You should be aware that without anchors, this regex (and the one using grep) will match any of the following examples and more, which may not be what you're looking for:

123_abc_d4e5
xyz123_abc_d4e5
123_abc_d4e5.xyz
xyz123_abc_d4e5.xyz

To eliminate the second and fourth examples, make your regex like this:

^[0-9]+_([a-z]+)_[0-9a-z]*

which says the string must start with one or more digits. The carat represents the beginning of the string. If you add a dollar sign at the end of the regex, like this:

^[0-9]+_([a-z]+)_[0-9a-z]*$

then the third example will also be eliminated since the dot is not among the characters in the regex and the dollar sign represents the end of the string. Note that the fourth example fails this match as well.

side note #2 regarding grep and the \K operator:

If you have GNU grep (around 2.5 or later, I think, when the \K operator was added):

name=$(echo "$f" | grep -Po '(?i)[0-9]+_\K[a-z]+(?=_[0-9a-z]*)').jpg

The \K operator (variable-length look-behind) causes the preceding pattern to match, but doesn't include the match in the result. The fixed-length equivalent is (?<=) - the pattern would be included before the closing parenthesis. You must use \K if quantifiers may match strings of different lengths (e.g. +, *, {2,4}).

The (?=) operator matches fixed or variable-length patterns and is called "look-ahead". It also does not include the matched string in the result.

In order to make the match case-insensitive, the (?i) operator is used. It affects the patterns that follow it so its position is significant.

## Given entries
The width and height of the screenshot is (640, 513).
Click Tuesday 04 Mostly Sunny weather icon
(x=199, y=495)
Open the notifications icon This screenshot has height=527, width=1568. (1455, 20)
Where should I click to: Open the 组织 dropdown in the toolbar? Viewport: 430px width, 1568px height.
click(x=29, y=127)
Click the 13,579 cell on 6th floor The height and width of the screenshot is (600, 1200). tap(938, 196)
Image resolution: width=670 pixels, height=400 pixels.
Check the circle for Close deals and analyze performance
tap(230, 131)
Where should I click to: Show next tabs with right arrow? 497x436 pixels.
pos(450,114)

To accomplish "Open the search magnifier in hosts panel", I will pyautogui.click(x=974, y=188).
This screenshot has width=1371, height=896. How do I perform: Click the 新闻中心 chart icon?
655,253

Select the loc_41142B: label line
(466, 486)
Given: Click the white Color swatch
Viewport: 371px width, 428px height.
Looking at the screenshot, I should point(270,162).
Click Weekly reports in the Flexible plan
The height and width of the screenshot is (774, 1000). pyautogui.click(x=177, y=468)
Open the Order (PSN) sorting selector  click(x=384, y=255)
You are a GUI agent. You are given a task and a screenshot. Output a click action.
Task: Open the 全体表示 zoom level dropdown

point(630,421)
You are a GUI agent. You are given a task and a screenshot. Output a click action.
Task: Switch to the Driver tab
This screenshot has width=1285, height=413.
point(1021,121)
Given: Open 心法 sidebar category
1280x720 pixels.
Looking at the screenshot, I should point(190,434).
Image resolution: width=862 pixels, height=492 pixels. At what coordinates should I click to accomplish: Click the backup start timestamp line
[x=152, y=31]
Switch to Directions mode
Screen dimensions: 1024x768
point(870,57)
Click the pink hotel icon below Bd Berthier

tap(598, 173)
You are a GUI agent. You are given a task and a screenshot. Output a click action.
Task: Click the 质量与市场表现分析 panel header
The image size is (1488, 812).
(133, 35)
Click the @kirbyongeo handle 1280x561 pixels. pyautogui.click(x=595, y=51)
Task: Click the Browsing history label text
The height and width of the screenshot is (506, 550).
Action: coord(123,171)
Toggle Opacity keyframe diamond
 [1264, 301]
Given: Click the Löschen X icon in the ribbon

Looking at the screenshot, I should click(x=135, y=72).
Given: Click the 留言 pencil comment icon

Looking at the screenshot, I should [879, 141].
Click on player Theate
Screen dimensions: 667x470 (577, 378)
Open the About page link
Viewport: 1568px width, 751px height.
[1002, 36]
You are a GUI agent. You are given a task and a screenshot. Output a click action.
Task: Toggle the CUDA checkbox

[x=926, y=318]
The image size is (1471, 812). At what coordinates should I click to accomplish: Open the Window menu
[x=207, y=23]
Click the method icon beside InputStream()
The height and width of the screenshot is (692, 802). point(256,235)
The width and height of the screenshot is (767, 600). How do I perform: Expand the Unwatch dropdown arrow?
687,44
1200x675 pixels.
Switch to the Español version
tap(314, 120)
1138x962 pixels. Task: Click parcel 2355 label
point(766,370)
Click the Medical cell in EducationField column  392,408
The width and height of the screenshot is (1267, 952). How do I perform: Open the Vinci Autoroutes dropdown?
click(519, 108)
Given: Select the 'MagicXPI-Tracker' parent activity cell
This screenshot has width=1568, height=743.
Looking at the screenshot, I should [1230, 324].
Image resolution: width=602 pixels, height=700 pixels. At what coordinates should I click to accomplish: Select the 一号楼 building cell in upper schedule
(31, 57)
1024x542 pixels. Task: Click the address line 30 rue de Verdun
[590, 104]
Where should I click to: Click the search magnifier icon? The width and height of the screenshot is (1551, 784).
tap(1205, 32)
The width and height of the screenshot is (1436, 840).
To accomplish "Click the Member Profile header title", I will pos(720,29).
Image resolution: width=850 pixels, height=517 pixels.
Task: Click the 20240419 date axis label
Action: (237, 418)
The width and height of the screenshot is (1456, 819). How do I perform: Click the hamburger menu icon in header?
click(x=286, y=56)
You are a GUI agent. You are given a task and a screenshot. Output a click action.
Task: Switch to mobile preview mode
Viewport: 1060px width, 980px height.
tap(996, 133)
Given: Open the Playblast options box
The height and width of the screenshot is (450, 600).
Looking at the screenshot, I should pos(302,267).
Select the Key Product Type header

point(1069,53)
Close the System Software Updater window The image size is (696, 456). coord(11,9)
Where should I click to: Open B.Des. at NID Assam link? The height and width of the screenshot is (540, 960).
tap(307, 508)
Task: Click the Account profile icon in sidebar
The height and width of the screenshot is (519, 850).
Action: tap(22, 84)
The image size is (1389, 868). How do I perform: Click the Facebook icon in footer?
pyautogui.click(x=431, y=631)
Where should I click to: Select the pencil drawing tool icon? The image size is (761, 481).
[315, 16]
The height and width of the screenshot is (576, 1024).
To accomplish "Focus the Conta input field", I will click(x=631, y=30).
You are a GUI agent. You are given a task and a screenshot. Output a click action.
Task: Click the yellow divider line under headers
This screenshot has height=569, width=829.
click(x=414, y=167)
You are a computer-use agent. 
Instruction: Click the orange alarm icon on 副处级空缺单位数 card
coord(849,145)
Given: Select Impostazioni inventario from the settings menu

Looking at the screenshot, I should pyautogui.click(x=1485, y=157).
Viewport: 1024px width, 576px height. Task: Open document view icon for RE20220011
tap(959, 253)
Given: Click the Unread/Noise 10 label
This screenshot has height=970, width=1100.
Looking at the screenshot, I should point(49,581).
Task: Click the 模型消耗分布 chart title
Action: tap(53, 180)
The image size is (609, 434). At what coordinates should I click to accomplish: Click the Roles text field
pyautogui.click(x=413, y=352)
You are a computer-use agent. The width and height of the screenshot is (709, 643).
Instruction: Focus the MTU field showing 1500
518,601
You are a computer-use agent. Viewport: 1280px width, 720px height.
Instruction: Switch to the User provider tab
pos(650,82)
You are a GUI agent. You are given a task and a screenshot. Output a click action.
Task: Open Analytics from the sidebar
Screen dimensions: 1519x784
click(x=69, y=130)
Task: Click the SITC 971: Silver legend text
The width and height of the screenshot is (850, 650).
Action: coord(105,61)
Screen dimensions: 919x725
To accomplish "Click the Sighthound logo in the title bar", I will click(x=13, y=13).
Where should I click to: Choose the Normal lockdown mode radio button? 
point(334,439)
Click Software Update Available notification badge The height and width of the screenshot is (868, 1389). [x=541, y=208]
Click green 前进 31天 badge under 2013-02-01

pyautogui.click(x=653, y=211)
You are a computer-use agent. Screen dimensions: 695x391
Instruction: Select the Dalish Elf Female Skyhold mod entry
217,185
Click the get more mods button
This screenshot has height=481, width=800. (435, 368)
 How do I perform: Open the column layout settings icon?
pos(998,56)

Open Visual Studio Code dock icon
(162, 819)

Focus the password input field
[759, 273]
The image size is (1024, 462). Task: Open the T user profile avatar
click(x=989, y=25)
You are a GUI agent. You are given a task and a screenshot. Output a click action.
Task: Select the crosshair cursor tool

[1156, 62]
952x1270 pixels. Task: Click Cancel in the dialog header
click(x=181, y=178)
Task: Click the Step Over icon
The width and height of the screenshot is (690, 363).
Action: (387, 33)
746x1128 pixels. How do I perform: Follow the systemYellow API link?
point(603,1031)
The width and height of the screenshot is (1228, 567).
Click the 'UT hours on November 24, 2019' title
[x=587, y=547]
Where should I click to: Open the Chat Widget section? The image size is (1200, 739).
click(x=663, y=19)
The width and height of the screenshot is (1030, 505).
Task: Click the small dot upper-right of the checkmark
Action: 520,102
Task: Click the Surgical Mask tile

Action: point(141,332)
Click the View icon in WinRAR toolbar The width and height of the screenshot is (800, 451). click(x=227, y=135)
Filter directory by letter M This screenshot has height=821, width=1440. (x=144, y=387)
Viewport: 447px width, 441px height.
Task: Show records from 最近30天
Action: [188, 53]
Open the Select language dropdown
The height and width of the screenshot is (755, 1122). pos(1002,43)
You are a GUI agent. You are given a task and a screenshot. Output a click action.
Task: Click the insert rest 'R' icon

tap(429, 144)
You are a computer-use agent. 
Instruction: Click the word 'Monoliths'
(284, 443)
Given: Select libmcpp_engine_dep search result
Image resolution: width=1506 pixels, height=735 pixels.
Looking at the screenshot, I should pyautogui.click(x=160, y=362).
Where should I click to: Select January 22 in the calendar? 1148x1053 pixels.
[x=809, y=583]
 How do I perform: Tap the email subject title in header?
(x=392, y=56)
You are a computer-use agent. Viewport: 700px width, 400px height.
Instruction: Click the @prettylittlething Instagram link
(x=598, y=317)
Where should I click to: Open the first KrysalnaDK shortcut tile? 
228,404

## Goals
• 1. Please reproduce word for word the part of the regex passage that opens with the words "which says the" and closes with "match as well.".
• 2. Answer these questions from the regex passage:
(a) What does the carat represent?
(b) What is the (?=) operator called?
(c) Which operator makes the match case-insensitive?

## Results
• 1.
which says the string must start with one or more digits. The carat represents the beginning of the string. If you add a dollar sign at the end of the regex, like this:

^[0-9]+_([a-z]+)_[0-9a-z]*$

then the third example will also be eliminated since the dot is not among the characters in the regex and the dollar sign represents the end of the string. Note that the fourth example fails this match as well.

• 2.
(a) The beginning of the string.
(b) Look-ahead.
(c) The (?i) operator.